-- SELECTION --
#####

I didn’t see anyone in that thread claiming that all rapes are stranger-rapes, I think what they were saying is that there’s a little abmiguity still out there about acquiantance rape. As you say, there are probably some women who convince themselves they were raped when they weren’t, and some men who convince themselves it was consensual when it wasn’t. It’s that ambiguity that allows for this thinking. It’s also that ambiguity that makes the definition of rape relevant to a discussion about rape statistics.
The personal attacks on you were unwarranted and in severely poor taste. Everything else in that thread had some legitimate purpose in resolving the issue of fact in question, and thus was IMO acceptable.
I just want to know the reasoning behind using such terms as “absurd”, “inflated”, and “BS.” Apparently high numbers are unbelievable - why?
For anyone fearful of being ‘burned to a crisp’ because of one’s POV: you’re guilty of the same thing but in reverse, don’t you think? I see no cites offered as to how many women really think all sex is potential rape, and a message board experience or what your friend told you in a crisis center is - surprisingly enough - anecdotal evidence.
Just so I can be clear, like irishgirl, I have no problem with questioning the statistics, and in fact the Gary Dotson case in particular is a story I’ve researched for years for writing research and it makes me sick that women lie about rape. I believe that it happens.

#####

-- DATASET CONTENT --
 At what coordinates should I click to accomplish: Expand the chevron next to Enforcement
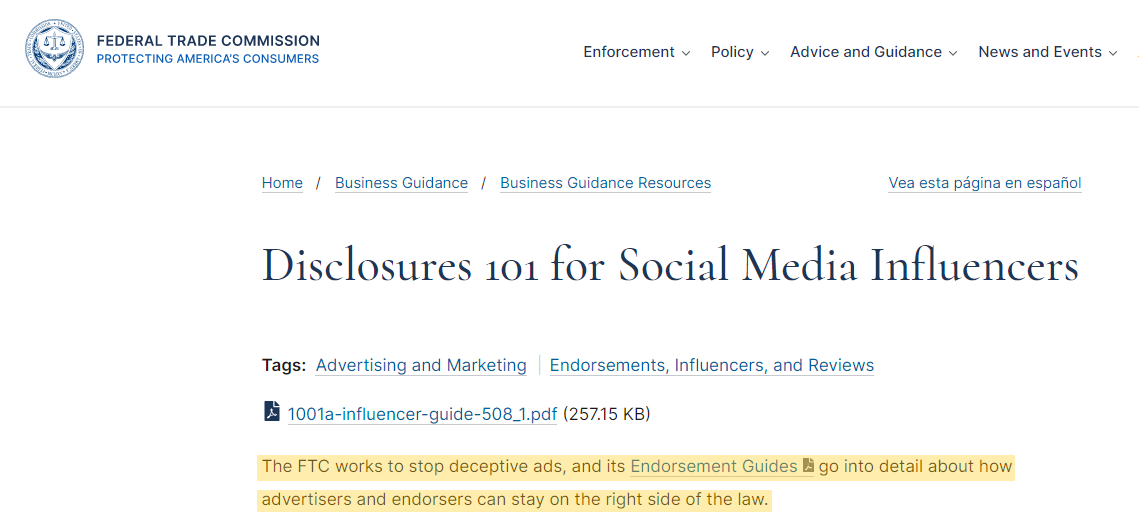pyautogui.click(x=686, y=53)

#####

-- EXERCISE TASK 1 --
According to the text about rape statistics, what case has the writer researched for years?
-- EXERCISE TASK 2 --
In one to three sentences, explain why the text about rape statistics says the definition of rape matters when discussing rape statistics.

-- PROBLEM SOLUTION 1 --
The Gary Dotson case.

-- PROBLEM SOLUTION 2 --
Some ambiguity remains about acquaintance rape. Some women may convince themselves they were raped when they weren't, and some men may convince themselves it was consensual when it wasn't. That ambiguity makes the definition relevant to the statistics.